W trakcie ostatnich 25 lat polski eksport wzrósł o 2069 proc. (21-krotnie). W tym czasie znacząco zmieniła się również jego struktura – zamiast surowców, więcej sprzedajemy za granicą komponentów i dóbr finalnych. Co więcej, do 2020 r. eksport naszego kraju ma wzrosnąć o ponad 1/3. Produkty znad Wisły trafiają do 218 państw z całego świata - wynika z raportu „Zagraniczna ekspansja polskich firm. Dokonania, ambicje, perspektywy”, przygotowanego przez firmę doradczą Grant Thornton.
Dalsze wzrosty o ponad 1/3
O 2069 proc. (21-krotnie) – o tyle realnie (po uwzględnieniu inflacji, licząc w dolarach), wzrosła przez 25 lat wartość polskiego eksportu. Gwałtownej zmianie uległa również jego struktura - udział surowców w zagranicznej sprzedaży skurczył się do 1/4 poziomu sprzed ćwierćwiecza. Oznacza to, że gospodarcza ekspansja zagraniczna to jedno z największych osiągnięć Polski od upadku komunizmu – stwierdzają w raporcie analitycy firmy audytorsko-doradczej Grant Thornton.
Polskie firmy z sukcesem wykorzystały okazję, którą dało im wprowadzenie wolnego rynku i otwarcie gospodarki na świat. Pomimo trudnej sytuacji, w jakiej 25 lat temu był przemysł i prywatna przedsiębiorczość w naszym kraju, w gospodarce udało się zbudować silny i konkurencyjny eksport. Co ważne, nadal ma on dobre perspektywy - Grant Thornton prognozuje do 2020 r. wzrost zagranicznej sprzedaży o 35,6 proc.
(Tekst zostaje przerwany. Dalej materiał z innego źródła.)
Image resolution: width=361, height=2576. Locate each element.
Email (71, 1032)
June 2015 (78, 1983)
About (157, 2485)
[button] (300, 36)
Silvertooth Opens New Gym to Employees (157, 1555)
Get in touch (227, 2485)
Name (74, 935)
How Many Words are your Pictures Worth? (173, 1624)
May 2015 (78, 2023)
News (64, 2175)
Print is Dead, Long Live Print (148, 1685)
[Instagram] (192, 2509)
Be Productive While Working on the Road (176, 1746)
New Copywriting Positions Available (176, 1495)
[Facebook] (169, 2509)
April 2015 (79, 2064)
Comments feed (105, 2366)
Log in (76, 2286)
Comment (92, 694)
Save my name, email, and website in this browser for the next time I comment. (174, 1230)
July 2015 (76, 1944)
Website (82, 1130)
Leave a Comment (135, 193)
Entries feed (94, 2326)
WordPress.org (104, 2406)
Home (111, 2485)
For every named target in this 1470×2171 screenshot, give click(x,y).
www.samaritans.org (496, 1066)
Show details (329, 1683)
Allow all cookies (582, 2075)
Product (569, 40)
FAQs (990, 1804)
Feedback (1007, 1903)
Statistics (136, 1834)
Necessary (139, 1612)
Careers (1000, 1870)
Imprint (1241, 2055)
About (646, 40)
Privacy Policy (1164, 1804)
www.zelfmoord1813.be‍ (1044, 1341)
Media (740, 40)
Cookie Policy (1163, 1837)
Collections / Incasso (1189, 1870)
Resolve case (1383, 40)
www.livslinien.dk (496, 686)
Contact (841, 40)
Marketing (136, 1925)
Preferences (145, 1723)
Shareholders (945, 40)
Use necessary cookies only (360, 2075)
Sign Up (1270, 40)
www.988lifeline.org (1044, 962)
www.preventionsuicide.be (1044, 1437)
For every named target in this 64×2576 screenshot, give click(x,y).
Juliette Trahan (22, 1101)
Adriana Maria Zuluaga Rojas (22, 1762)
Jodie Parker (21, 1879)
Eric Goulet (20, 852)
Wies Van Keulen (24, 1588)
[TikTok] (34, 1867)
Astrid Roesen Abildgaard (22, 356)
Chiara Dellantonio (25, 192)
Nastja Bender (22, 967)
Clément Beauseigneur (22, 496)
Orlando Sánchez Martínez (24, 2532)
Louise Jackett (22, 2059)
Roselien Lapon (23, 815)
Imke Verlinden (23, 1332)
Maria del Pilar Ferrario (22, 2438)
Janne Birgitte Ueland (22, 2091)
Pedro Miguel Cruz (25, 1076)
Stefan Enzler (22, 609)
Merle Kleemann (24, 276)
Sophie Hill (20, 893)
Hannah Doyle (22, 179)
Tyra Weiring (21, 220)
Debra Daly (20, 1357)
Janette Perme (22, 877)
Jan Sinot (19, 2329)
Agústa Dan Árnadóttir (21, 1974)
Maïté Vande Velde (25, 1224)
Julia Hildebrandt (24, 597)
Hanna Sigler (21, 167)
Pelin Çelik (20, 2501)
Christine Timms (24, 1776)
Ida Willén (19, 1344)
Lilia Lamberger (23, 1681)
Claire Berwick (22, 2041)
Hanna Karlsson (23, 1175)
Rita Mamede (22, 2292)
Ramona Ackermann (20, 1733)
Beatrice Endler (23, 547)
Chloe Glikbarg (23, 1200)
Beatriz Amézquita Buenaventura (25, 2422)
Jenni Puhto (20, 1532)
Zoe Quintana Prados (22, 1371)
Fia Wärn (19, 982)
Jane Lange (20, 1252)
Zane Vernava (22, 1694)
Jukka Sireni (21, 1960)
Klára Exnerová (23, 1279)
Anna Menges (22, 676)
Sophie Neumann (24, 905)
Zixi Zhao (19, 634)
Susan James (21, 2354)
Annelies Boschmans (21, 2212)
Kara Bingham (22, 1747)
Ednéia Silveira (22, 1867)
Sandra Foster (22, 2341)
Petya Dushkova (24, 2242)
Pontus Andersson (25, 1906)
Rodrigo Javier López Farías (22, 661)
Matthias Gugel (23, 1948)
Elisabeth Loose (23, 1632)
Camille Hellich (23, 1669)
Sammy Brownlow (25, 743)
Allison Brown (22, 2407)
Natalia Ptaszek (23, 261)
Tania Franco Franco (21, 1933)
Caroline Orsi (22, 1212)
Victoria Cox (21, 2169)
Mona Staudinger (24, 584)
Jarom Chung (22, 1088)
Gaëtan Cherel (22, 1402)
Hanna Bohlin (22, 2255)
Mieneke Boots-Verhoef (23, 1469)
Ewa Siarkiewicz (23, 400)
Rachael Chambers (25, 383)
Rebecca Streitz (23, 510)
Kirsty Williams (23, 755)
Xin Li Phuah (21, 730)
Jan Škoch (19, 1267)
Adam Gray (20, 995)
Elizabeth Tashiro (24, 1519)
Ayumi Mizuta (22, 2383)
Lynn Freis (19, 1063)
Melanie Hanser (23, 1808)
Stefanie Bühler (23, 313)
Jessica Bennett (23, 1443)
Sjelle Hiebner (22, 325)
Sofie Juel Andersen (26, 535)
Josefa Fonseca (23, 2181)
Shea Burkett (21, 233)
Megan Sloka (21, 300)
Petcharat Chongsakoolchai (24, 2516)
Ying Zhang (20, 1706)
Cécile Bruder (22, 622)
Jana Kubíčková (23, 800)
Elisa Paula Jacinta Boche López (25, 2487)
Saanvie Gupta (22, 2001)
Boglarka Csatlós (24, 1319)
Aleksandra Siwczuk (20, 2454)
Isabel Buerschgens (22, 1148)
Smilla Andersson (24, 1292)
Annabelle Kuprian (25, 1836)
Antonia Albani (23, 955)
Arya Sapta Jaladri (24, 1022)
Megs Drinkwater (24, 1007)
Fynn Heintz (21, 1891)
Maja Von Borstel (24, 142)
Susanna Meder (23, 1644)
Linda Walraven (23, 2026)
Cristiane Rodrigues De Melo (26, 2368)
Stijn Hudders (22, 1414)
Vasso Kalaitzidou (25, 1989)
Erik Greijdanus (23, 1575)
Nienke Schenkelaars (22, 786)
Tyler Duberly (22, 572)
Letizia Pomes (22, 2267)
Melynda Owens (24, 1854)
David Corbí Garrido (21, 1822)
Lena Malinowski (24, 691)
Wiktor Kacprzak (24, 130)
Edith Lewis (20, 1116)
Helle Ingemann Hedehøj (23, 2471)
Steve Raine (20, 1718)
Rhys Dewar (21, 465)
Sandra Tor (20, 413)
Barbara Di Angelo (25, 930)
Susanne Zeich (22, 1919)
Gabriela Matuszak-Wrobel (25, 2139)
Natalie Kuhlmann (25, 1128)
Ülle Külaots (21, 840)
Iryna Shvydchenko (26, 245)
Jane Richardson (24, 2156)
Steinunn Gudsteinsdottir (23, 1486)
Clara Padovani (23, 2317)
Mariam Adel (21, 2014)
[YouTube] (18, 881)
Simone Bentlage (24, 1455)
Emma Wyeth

Oznacza to średnią dynamikę roczną na poziomie 5,2 proc.
Polacy połknęli bakcyla przedsiębiorczości
W Polsce działa aktualnie 60 tys. przedsiębiorstw uzyskujących przychody z eksportu. Z kolei według statystyk GUS, towary znad Wisły były sprzedawane w 2014 r. w 218 państwach świata. W tym tak egzotycznych, jak Gwinea Równikowa, Wyspy Kokosowe czy Kiribati. Jednak problemem pozostaje niska innowacyjność polskich eksporterów, a także relatywnie małe inwestycje bezpośrednie za granicą firm z naszego kraju.
Tomasz Wróblewski, Partner Zarządzający Grant Thornton
Do 1989 r. polskie państwo skutecznie temperowało zapędy każdego obywatela, który miał w sobie choć trochę zapału do przedsiębiorczości i zdobywania nowych rynków. Dopiero ustawa Wilczka, okrągły stół i plan Balcerowicza zdjęły ten kaganiec i sprawiły, że Polacy mogli zostać przedsiębiorcami, a w dodatku mogli wchodzić w szranki z zagraniczną konkurencją. Ostatnie 25 lat pokazuje, że zapał do tego rodzaju aktywności był w społeczeństwie ogromny.